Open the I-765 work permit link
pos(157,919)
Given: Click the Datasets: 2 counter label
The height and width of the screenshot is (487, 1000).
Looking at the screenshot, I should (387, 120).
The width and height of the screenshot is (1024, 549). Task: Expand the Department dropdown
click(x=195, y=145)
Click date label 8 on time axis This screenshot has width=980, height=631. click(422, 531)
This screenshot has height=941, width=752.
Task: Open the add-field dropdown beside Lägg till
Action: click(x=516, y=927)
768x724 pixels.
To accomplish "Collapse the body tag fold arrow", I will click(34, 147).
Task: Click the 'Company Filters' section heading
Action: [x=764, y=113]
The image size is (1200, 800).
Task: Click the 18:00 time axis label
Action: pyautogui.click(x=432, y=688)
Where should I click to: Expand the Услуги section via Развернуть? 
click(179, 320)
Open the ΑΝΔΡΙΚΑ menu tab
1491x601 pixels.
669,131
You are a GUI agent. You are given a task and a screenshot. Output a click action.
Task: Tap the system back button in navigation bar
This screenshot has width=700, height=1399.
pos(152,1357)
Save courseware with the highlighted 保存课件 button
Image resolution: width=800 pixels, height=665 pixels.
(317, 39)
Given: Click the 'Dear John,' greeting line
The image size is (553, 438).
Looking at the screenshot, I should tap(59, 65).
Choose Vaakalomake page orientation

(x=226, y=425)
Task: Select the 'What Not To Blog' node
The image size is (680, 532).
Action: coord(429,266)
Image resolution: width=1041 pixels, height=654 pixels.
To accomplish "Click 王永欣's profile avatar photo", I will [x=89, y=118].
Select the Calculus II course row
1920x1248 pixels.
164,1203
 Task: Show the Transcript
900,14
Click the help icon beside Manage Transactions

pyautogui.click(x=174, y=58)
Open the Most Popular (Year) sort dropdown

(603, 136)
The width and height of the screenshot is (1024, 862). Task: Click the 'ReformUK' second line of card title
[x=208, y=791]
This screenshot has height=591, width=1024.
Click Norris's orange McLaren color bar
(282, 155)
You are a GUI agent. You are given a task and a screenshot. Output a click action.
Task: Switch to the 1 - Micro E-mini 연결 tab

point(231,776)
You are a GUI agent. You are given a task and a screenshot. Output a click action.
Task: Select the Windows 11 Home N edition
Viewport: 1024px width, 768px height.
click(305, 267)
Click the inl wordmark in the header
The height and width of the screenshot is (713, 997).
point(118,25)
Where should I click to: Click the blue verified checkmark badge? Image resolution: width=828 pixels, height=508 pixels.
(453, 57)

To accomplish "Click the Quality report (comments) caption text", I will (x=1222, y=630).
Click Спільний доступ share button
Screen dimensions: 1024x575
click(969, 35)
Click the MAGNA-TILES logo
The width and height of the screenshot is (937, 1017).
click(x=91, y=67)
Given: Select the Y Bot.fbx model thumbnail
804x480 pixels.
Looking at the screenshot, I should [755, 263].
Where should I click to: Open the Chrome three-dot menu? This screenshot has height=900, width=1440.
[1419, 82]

= = = = =

Work request: Repeat all of the data exactly. Include every line.

Reply to the exercise:
Open the I-765 work permit link
pos(157,919)
Given: Click the Datasets: 2 counter label
The height and width of the screenshot is (487, 1000).
Looking at the screenshot, I should (387, 120).
The width and height of the screenshot is (1024, 549). Task: Expand the Department dropdown
click(x=195, y=145)
Click date label 8 on time axis This screenshot has width=980, height=631. click(422, 531)
This screenshot has height=941, width=752.
Task: Open the add-field dropdown beside Lägg till
Action: click(x=516, y=927)
768x724 pixels.
To accomplish "Collapse the body tag fold arrow", I will click(34, 147).
Task: Click the 'Company Filters' section heading
Action: [x=764, y=113]
The image size is (1200, 800).
Task: Click the 18:00 time axis label
Action: pyautogui.click(x=432, y=688)
Where should I click to: Expand the Услуги section via Развернуть? 
click(179, 320)
Open the ΑΝΔΡΙΚΑ menu tab
1491x601 pixels.
669,131
You are a GUI agent. You are given a task and a screenshot. Output a click action.
Task: Tap the system back button in navigation bar
This screenshot has width=700, height=1399.
pos(152,1357)
Save courseware with the highlighted 保存课件 button
Image resolution: width=800 pixels, height=665 pixels.
(317, 39)
Given: Click the 'Dear John,' greeting line
The image size is (553, 438).
Looking at the screenshot, I should tap(59, 65).
Choose Vaakalomake page orientation

(x=226, y=425)
Task: Select the 'What Not To Blog' node
The image size is (680, 532).
Action: coord(429,266)
Image resolution: width=1041 pixels, height=654 pixels.
To accomplish "Click 王永欣's profile avatar photo", I will [x=89, y=118].
Select the Calculus II course row
1920x1248 pixels.
164,1203
 Task: Show the Transcript
900,14
Click the help icon beside Manage Transactions

pyautogui.click(x=174, y=58)
Open the Most Popular (Year) sort dropdown

(603, 136)
The width and height of the screenshot is (1024, 862). Task: Click the 'ReformUK' second line of card title
[x=208, y=791]
This screenshot has height=591, width=1024.
Click Norris's orange McLaren color bar
(282, 155)
You are a GUI agent. You are given a task and a screenshot. Output a click action.
Task: Switch to the 1 - Micro E-mini 연결 tab

point(231,776)
You are a GUI agent. You are given a task and a screenshot. Output a click action.
Task: Select the Windows 11 Home N edition
Viewport: 1024px width, 768px height.
click(305, 267)
Click the inl wordmark in the header
The height and width of the screenshot is (713, 997).
point(118,25)
Where should I click to: Click the blue verified checkmark badge? Image resolution: width=828 pixels, height=508 pixels.
(453, 57)

To accomplish "Click the Quality report (comments) caption text", I will (x=1222, y=630).
Click Спільний доступ share button
Screen dimensions: 1024x575
click(969, 35)
Click the MAGNA-TILES logo
The width and height of the screenshot is (937, 1017).
click(x=91, y=67)
Given: Select the Y Bot.fbx model thumbnail
804x480 pixels.
Looking at the screenshot, I should [755, 263].
Where should I click to: Open the Chrome three-dot menu? This screenshot has height=900, width=1440.
[1419, 82]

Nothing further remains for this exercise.